The Thing To Do

I ran into a guy a while back that I knew in the 60s. During our conversation, I asked if he was married and he said, “Yes, 5 times.”

“Good grief,” I said, “why did you get married so many times?” And he said, “It seemed like the thing to do at the time.”

Isn’t that the way life is? This is often the answer when asked why a person drove drunk, “It seemed like the thing to do at the time.” When a unwed girl finds out she is pregnant. When a drug addict faces the judge on a possession charge.

Proverbs 14:12 says, “There is a way which seemeth right unto a man, but the end thereof are the ways of death.”

My body, mind, and emotions desire to rule me. What “I think” is more important to me than what anyone else thinks. I think that what I think is the truth, sometimes even when I am proven wrong. My feelings or emotions are even more important to me than what I think. And it seems as though what my body is telling me is more important that what I read in the Holy Bible.

This was Paul’s dilemma too. He tells us in Romans chapter 7 that the very thing his body wanted to do was what his spirit was telling him not to do. People read this passage and feel like Paul is saying there is no hope to be able to overcome trials and temptations while we live here on this earth. They feel that they will always be a sinner, because they cannot resist temptations as long as they still live in this body. However what Paul is saying is that this is the way it is before Christ, but after we are born again, we can be conquerors through Jesus Christ our Lord.

Your spirit through the power of the Holy Spirit is always trying to tell you the right thing to do. Add to that reading the Bible, God’s Word; praying; attending Bible study and church; and contact, fellowship, and accountability with other believers.

Remember, what “seems the right thing to do at the time” might be the wrong thing.

Good Habits

If there is any one thing that I have trouble doing, it is making my bed every day. I don’t know why it is such a struggle to accomplish. If you timed it, bedmaking takes less than five minutes.

I am no amateur at housekeeping either. I learned how to make “hospital corners” with the sheets when I worked at a nursing home back in the 60s. Experts say that it takes 21 days to form a habit. I guess I am  going to have to get some gold foil stars and put one on a calendar for every day I make my bed, like we did as children for brushing our teeth.

Routines and habits. We talk about someone doing something  religiously or habitually and it sounds like that is a bad thing, but we human beings are creatures of habit.

The 60s, when I was a teen, was the era of the free spirit. Do what feels good. Free love. Living together unmarried. Back to nature, living in the woods. No one was going to tell us what to do. Boys rebelled  against their clean-shaven, crew-cut fathers and grew long beards and long hair. We girls rebelled against our aproned mothers and just barely kept house, preferring to let life happen however it would.
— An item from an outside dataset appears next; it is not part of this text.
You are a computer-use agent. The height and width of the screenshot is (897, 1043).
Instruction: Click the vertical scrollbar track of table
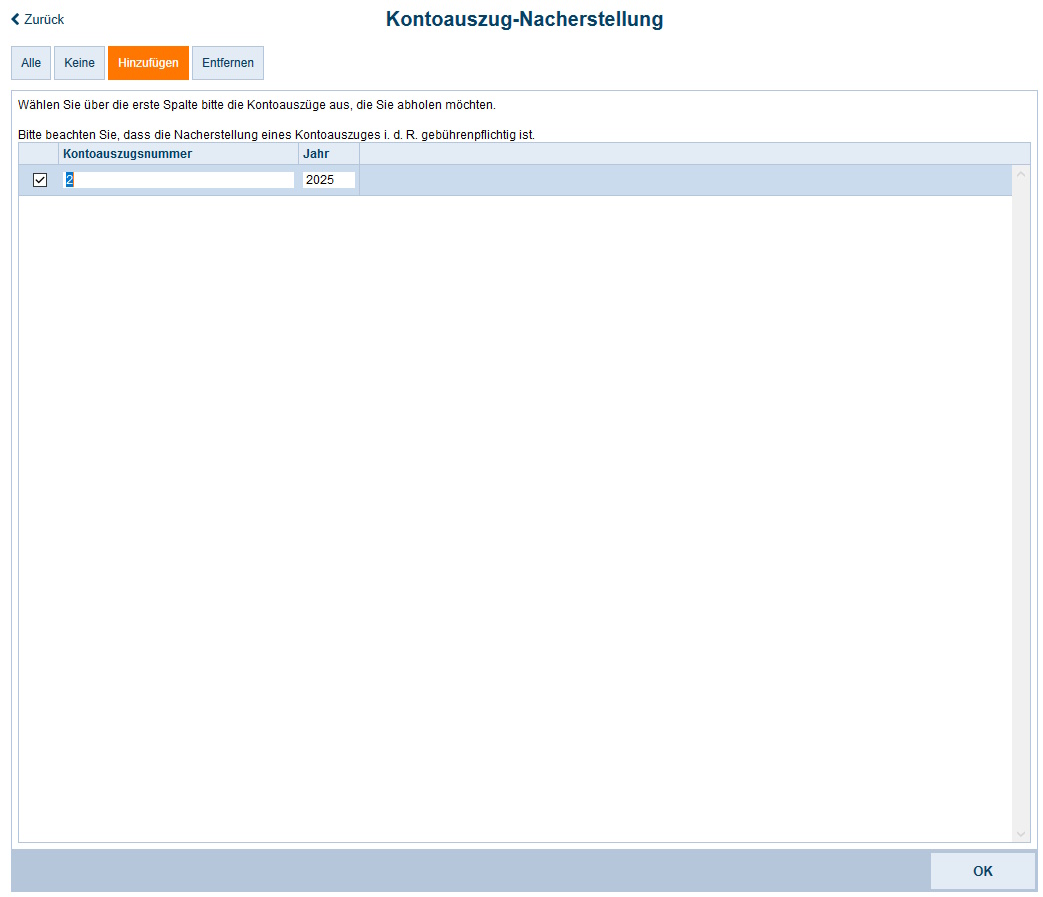pyautogui.click(x=1021, y=500)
However, over the years, I have found that habits aren’t all bad. Brushing your teeth morning and night sure helps you avoid some nasty problems, not to mention it keeps people still speaking to you. Taking a bath, getting a hair cut, holding down a job are not all bad.

Here is another good habit. Hebrews 10:24-25 NKJV says, “And let us consider one another in order to stir up love and good works, not forsaking the assembling of ourselves together, as is the manner of some,  but exhorting one another..”

Going to church every Sunday is a very good habit to get into.